The Changing Face of Contact Centers Series—Part 4: And the Winner is … Everyone


Customer services reps assisting customers at a busy contact center.

In the past few months, we’ve been talking about the evolution of contact centers and the inherent benefits they provide to both companies and customers. With all this great information, you may be wondering how to implement and build out the infrastructure for a successful operation.

Contact centers see the highest success rates when three important factors are considered: technology, business processes and company culture.

1) Selecting the right, integrated technology.

The most fundamental step to ensuring successful, long-term contact center operations? Investment in the most appropriate technology. By nature, customer service requires collaborative, integrated systems that allow customer service representatives to handle multiple interactions efficiently and seamlessly. The best service calls are conducted when the customer service representative has access to the right information, can provide streamlined routing to the correct department, and has the ability to collaborate internally on customer inquiries.

According to a recent study conducted by Forrester Consulting on behalf of Avaya, only eight percent of companies surveyed use technology that provides multichannel access from a single desktop, citing expenses in dollars and time as the reason for non-implementation. The fallacy in this line of thinking is that by sticking with the less integrated, less efficient technology, employees are less productive and customer satisfaction is reduced—both of which impact the bottom line.

2) Streamlining business processes.

Lagging technology isn’t the only factor that drives inefficiency. How many times have you called for customer support, only to have your call rerouted two or three times before connecting with the right person or group? Customer needs should never take a backseat to process; therefore, the process must be designed as efficiently as possible. Nothing is more frustrating for customers than having inquiries left unanswered or worse, a demonstrated lack of effort on the contact center representative’s part to find a solution.

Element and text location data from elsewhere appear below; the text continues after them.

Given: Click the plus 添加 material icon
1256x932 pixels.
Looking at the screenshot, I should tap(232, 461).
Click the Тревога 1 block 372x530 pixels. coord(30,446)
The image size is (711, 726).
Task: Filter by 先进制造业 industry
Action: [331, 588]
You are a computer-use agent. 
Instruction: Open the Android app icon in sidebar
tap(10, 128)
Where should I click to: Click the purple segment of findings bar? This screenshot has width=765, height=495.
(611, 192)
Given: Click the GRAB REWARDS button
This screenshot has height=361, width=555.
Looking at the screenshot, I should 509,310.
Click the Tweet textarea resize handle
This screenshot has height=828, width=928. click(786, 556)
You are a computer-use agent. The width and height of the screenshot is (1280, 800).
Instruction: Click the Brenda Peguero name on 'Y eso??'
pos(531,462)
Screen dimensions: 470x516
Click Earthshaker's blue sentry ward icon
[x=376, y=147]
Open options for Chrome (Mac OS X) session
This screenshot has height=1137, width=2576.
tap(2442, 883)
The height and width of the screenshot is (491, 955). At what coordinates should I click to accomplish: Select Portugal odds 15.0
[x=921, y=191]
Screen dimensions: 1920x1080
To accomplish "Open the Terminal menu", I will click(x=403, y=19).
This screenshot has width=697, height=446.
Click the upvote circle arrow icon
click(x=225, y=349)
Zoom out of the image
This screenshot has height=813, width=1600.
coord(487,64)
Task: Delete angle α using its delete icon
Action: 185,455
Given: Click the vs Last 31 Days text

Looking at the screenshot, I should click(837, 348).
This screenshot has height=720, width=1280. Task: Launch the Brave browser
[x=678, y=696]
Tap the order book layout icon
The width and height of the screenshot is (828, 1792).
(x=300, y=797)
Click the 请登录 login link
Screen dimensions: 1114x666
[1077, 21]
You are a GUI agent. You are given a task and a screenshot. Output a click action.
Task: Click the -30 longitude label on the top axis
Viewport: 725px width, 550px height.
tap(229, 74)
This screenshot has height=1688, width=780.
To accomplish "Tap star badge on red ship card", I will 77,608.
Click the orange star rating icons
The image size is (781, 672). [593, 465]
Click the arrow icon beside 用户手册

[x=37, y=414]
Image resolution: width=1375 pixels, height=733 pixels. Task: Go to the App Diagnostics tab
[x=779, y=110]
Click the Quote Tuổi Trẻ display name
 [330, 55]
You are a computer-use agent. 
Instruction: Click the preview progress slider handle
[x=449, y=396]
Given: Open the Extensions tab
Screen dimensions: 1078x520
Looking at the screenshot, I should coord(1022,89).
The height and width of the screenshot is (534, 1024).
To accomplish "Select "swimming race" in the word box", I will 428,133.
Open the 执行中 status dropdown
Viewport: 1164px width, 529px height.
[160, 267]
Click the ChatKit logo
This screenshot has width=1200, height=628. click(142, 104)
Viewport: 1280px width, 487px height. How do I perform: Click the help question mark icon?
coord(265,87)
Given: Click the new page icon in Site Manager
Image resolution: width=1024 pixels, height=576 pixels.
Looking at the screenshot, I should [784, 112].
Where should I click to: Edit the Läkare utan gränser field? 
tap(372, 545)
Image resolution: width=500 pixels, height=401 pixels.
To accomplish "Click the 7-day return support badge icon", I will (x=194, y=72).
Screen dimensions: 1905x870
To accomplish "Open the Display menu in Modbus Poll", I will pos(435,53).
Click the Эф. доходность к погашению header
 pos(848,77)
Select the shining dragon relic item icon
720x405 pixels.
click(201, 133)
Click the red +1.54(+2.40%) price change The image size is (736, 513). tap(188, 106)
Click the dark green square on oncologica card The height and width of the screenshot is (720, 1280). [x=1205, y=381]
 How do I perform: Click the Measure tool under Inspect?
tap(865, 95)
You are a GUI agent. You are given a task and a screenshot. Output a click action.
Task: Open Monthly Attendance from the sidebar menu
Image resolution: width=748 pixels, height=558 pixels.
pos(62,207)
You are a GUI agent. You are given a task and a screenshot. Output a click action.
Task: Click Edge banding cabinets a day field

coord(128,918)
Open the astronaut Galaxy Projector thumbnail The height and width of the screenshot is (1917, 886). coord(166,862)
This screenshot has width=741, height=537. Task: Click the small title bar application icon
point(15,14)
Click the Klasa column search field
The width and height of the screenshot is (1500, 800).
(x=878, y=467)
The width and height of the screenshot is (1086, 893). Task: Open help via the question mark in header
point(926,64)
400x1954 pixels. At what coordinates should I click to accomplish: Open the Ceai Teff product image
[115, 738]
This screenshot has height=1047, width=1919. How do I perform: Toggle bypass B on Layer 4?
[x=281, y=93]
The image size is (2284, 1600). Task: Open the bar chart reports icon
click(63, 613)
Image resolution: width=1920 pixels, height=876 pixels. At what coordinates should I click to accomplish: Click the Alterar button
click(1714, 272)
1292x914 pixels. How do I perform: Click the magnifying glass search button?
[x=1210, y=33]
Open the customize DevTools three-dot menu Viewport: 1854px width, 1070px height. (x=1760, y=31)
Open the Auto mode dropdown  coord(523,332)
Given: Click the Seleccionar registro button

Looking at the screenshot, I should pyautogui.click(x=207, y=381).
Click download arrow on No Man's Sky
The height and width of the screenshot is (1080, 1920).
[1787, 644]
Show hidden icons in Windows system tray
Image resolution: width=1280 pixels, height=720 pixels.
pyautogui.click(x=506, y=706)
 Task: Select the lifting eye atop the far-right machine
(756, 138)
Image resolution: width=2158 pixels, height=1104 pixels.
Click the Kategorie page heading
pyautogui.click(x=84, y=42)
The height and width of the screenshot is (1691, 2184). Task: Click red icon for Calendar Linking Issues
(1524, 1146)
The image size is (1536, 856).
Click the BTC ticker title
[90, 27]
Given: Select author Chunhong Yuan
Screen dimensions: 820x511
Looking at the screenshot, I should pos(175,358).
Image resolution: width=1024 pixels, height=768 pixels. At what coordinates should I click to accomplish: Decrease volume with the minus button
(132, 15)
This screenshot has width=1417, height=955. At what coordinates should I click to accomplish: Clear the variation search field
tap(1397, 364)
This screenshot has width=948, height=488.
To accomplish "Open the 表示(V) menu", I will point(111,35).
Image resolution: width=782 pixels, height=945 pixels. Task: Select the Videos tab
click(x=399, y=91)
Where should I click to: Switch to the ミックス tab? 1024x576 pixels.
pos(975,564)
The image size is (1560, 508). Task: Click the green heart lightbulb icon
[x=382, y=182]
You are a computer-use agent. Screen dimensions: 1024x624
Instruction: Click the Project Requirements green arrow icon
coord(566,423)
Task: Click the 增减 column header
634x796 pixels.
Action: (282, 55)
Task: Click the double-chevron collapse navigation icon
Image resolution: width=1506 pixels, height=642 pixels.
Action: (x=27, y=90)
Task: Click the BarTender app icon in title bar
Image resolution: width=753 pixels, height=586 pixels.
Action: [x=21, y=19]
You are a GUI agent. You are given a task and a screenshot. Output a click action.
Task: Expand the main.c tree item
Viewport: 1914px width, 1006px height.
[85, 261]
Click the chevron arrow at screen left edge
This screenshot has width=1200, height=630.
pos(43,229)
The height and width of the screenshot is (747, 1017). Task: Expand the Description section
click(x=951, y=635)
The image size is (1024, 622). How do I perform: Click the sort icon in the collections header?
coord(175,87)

To prevent customer service agents from being bogged down in business processes, inquiry routing should be directed to the proper agent in a streamlined fashion; consistent service delivery should be given across all media types (and don’t forget the multimodal inquiries referenced in part 2); and proactive alerts and notifications should be implemented to ensure prompt attention to all customer inquiries.

3) Building a culture of empowerment.

Finally, it’s important to instill a company culture that empowers the customer service agent to handle customer inquiries. Investments in employee training are also key elements of corporate culture that can improve customer satisfaction. Forrester Consulting found that 55 percent of survey respondents listed agent training as a top priority. Finally, performance measurement and feedback allow customer service agents to continually improve and enhance their service delivery, providing a career path and mobility that will help to combat one of the biggest challenges in the contact center industry: employee turnover.

Contact centers have changed drastically in the past decade and will continue to evolve as technology changes. It is important for businesses to embrace these changes and realize the resource savings inherent in adopting these three best practices.